■ Vorschlag: Die Legende von Münchhausen in den beiden Staatsbibliotheken
Der Lügenbaron Münchhausen ist kein Hirngespinst, es gab ihn wirklich! Als Offizier der russischen Zarin überlebte er zwei Türkenkriege und ließ sich mit 30 Jahren als Landedelmann in Bodenwerder nieder. Hier vertrieb er sich bei geselligen Anlässen seine Zeit damit, allerlei Jagd- und Kriegsabenteuer aus Rußland zu schildern, deren Wahrheitsgehalt man jedoch bezweifeln mußte.

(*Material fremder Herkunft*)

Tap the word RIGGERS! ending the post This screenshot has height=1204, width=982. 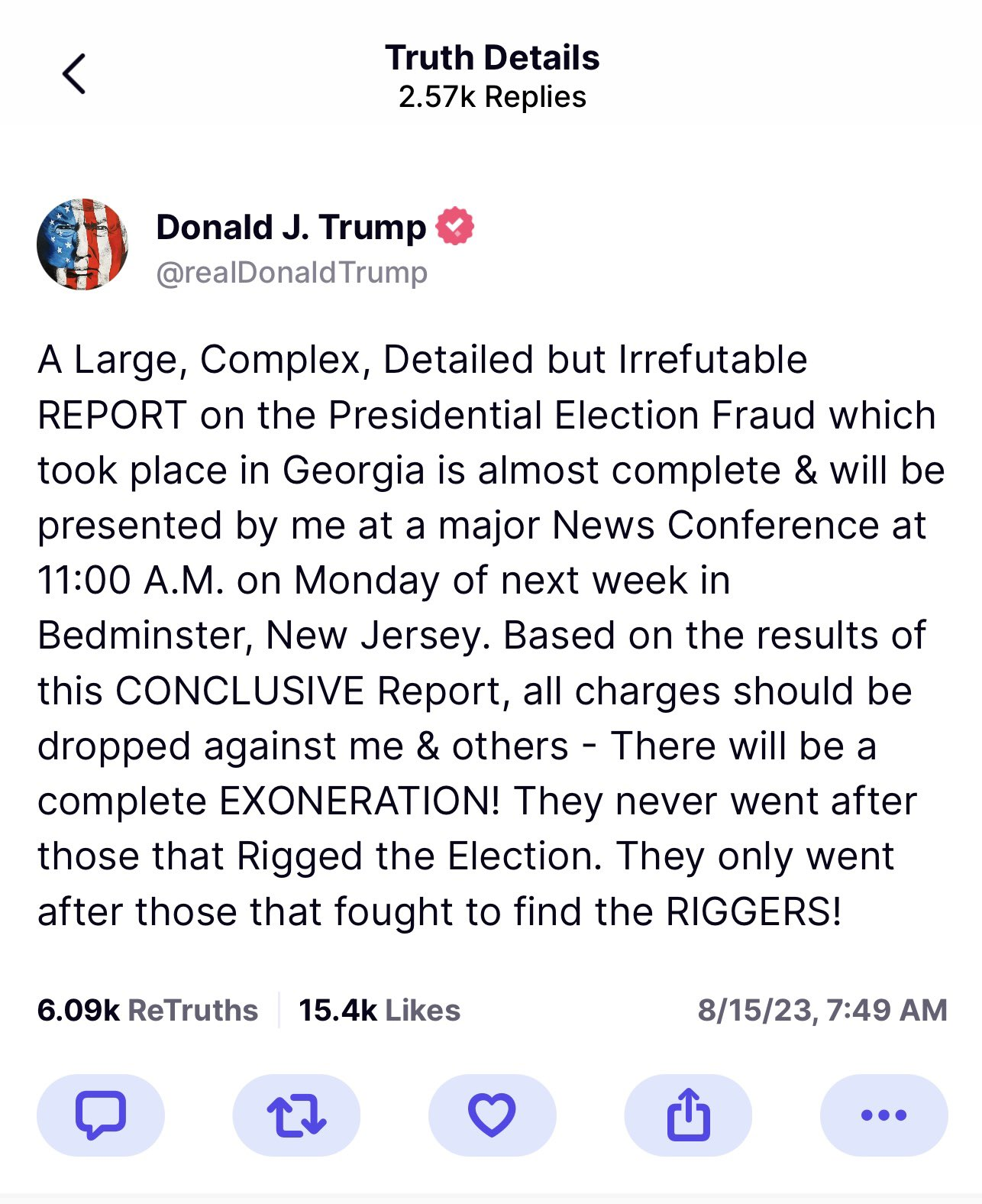754,911
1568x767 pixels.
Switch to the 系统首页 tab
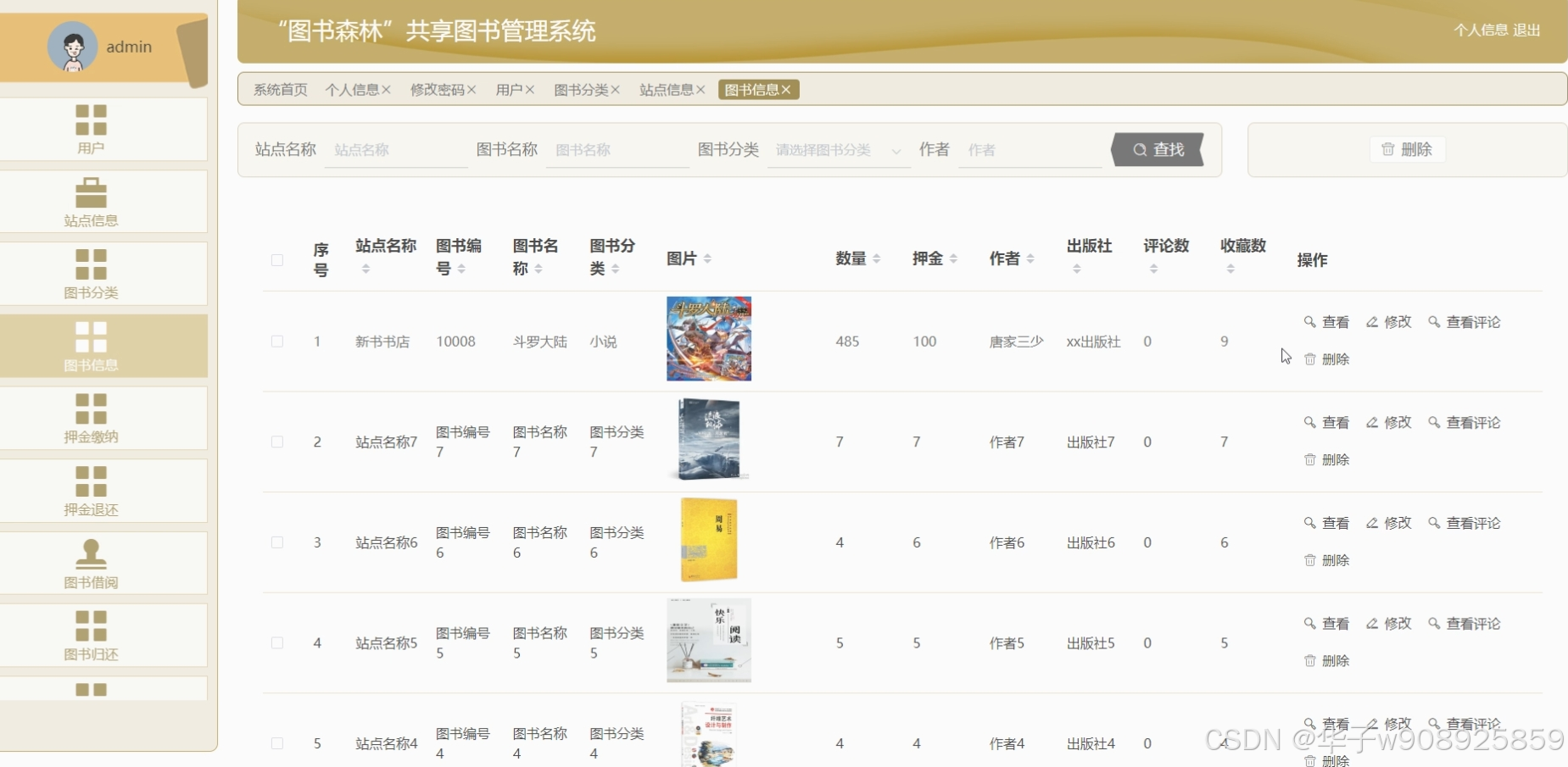280,90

Anläßlich des 200jährigen Todestages dieses Mannes, mit dessen Namen die unglaublichsten und dreistesten Lügengeschichten verbunden sind, zeigt die Stiftung Preußischer Kulturbesitz eine zweiteilige Ausstellung in den beiden Gebäuden der Staatsbibliothek. Im Haus Unter den Linden geht es vor allem um die Entstehungsgeschichte des erfolgreichen Buches. Denn es war keineswegs Münchhausen selbst, der seine Geschichten zu Papier brachte. Dazu bedurfte es noch einiger anderer lügenverliebter Zeitgenossen, die seine Phantasien aufschnappten, ausschmückten, niederschrieben und ohne seinen Willen und sein Wissen veröffentlichten.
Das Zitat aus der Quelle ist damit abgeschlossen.